* **About this task**
Copy out the listing that follows exactly, dropping every picture.

* **Input records**
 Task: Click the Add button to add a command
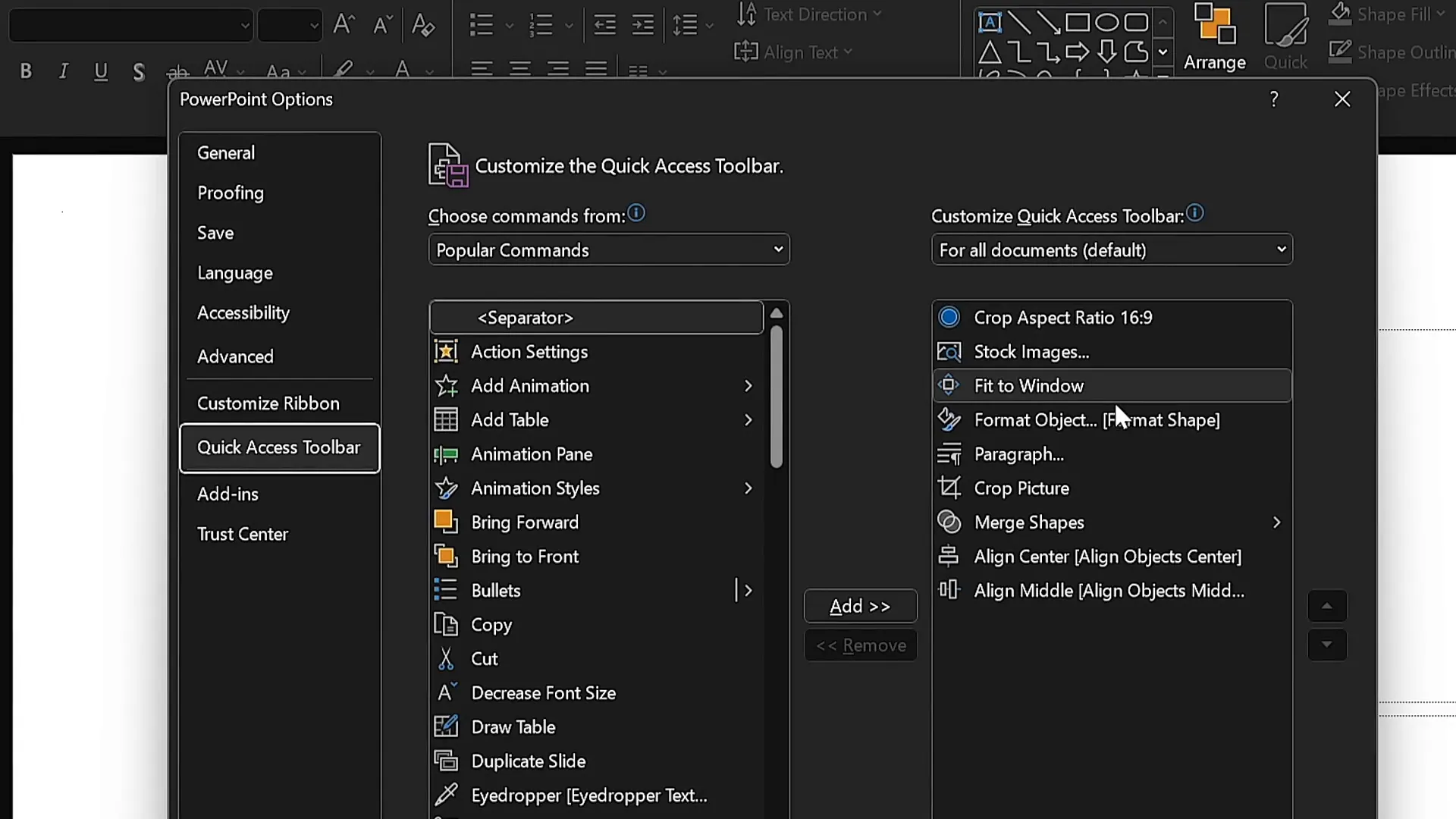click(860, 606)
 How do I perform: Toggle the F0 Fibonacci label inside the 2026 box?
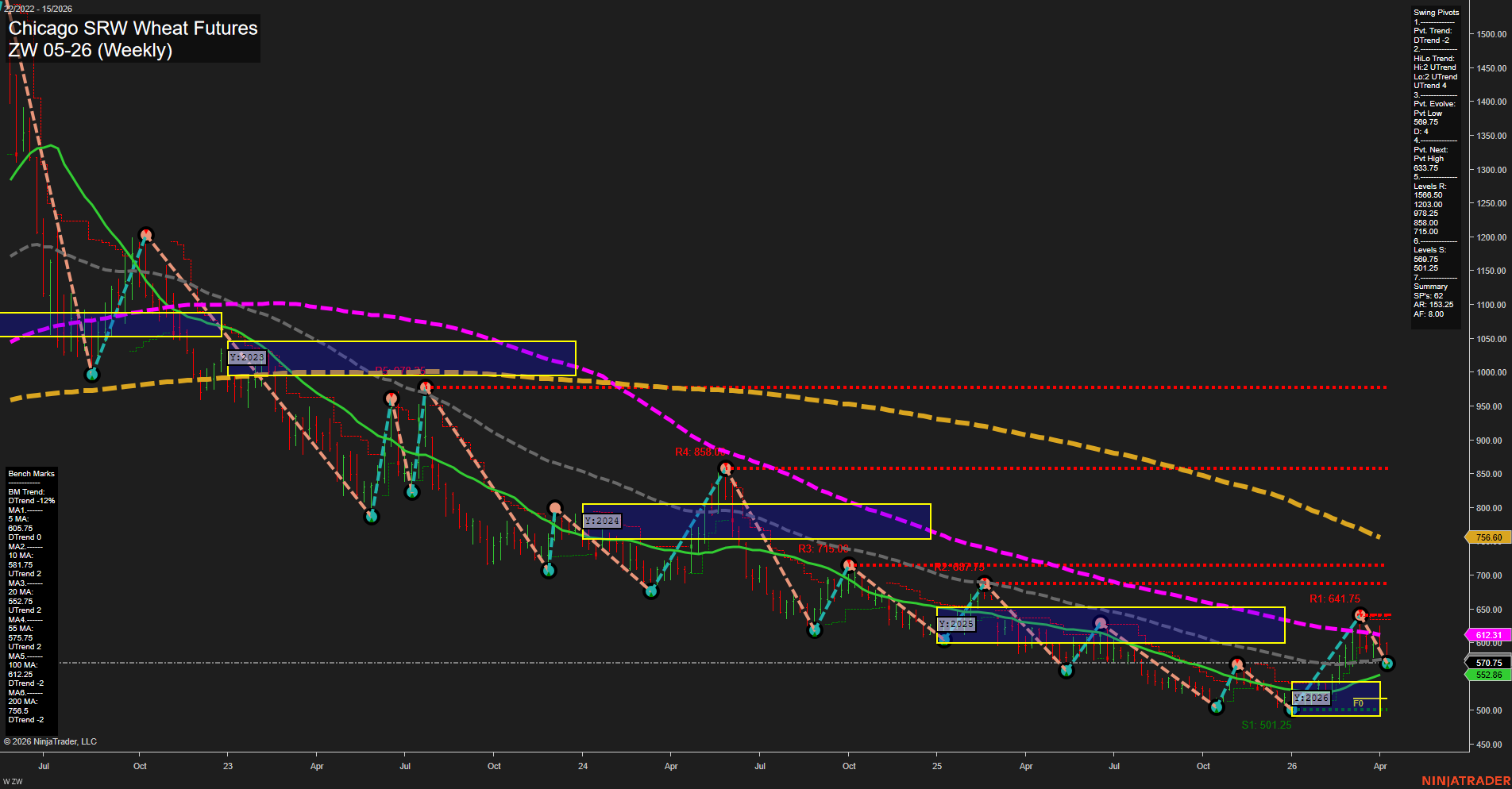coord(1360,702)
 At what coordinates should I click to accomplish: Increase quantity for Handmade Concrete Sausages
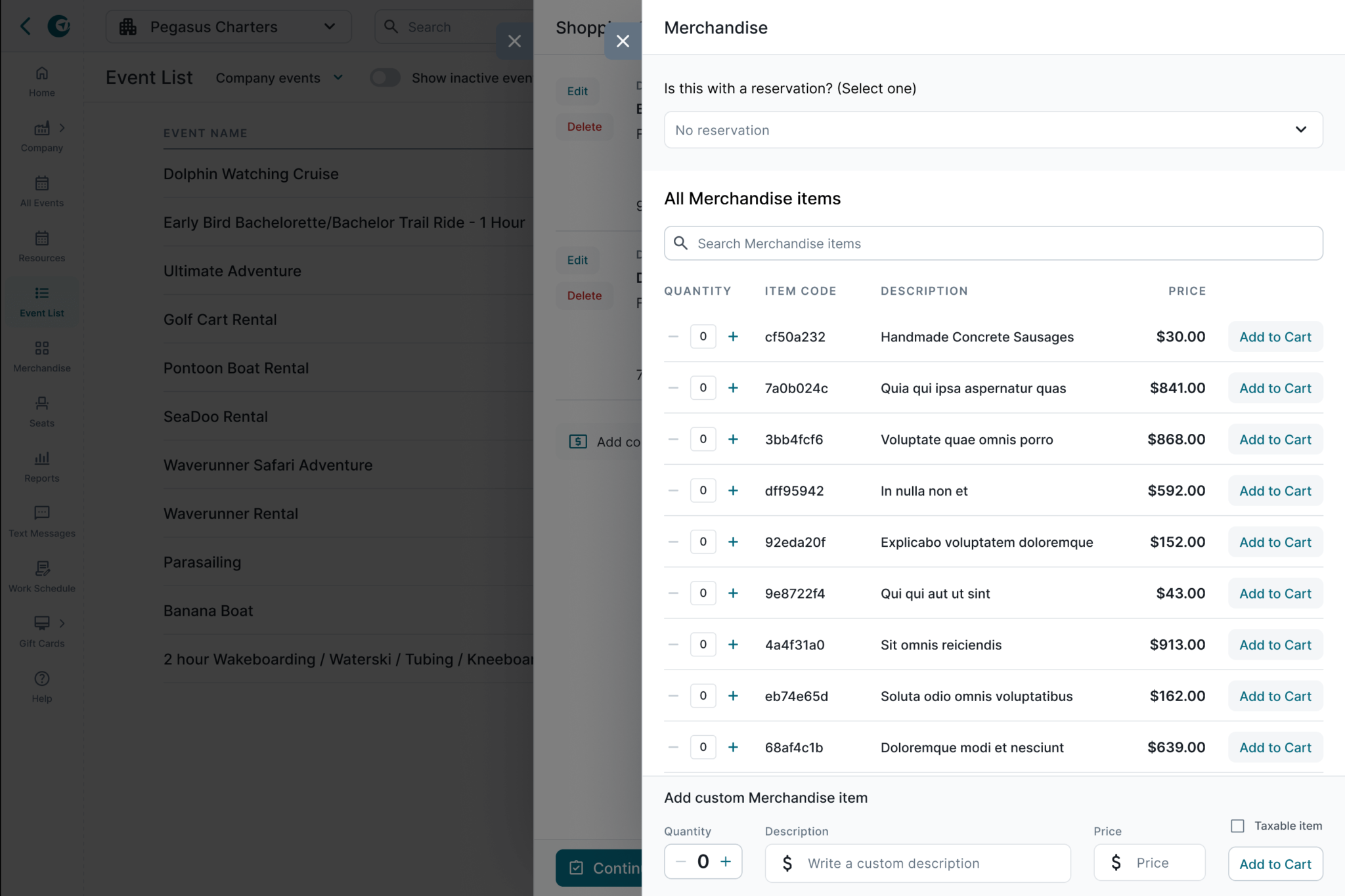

* **Exercise solution**
 Task: Click the Add button to add a command
click(860, 606)
 How do I perform: Toggle the F0 Fibonacci label inside the 2026 box?
coord(1360,702)
 At what coordinates should I click to accomplish: Increase quantity for Handmade Concrete Sausages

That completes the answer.